---------- Entries shown

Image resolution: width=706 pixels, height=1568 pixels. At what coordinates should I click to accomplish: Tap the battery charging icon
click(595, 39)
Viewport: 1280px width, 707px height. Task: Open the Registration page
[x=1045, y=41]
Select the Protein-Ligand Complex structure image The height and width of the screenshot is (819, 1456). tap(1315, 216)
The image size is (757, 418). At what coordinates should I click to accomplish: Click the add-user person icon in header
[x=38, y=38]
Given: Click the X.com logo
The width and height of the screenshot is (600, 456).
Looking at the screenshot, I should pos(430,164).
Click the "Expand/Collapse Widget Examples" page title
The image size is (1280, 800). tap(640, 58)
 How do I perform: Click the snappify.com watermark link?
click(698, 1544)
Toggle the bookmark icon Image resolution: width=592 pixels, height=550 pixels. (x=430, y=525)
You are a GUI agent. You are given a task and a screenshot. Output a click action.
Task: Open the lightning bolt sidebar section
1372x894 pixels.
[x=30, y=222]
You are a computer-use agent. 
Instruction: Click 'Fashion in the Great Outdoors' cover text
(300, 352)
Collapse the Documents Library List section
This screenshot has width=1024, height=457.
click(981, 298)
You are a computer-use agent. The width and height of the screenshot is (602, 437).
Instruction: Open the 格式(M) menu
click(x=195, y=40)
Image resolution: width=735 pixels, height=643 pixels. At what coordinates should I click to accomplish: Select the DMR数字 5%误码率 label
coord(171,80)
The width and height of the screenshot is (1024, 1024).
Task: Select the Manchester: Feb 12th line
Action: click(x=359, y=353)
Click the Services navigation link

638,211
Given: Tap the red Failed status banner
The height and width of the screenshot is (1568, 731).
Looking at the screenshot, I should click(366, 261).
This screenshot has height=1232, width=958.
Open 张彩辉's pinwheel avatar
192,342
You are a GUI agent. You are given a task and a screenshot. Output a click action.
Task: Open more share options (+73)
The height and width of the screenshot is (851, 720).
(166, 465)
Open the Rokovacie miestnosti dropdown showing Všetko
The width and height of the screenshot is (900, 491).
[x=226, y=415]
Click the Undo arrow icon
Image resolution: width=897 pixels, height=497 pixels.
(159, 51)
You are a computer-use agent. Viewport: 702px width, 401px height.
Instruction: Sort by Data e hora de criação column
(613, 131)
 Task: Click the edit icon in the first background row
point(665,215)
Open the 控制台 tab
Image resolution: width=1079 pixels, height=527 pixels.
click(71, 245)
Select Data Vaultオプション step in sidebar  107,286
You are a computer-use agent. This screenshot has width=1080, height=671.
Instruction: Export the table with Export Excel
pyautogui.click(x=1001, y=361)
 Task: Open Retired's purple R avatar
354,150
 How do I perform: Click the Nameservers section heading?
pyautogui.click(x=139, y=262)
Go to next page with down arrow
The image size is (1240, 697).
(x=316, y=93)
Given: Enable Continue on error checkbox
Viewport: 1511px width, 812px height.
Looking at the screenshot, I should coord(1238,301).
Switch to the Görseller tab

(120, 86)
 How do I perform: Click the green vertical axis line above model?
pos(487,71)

--------------------

Where in the records above does the word "sidebar" appear? Copy each line that holds it.

Task: Open the lightning bolt sidebar section
Select Data Vaultオプション step in sidebar  107,286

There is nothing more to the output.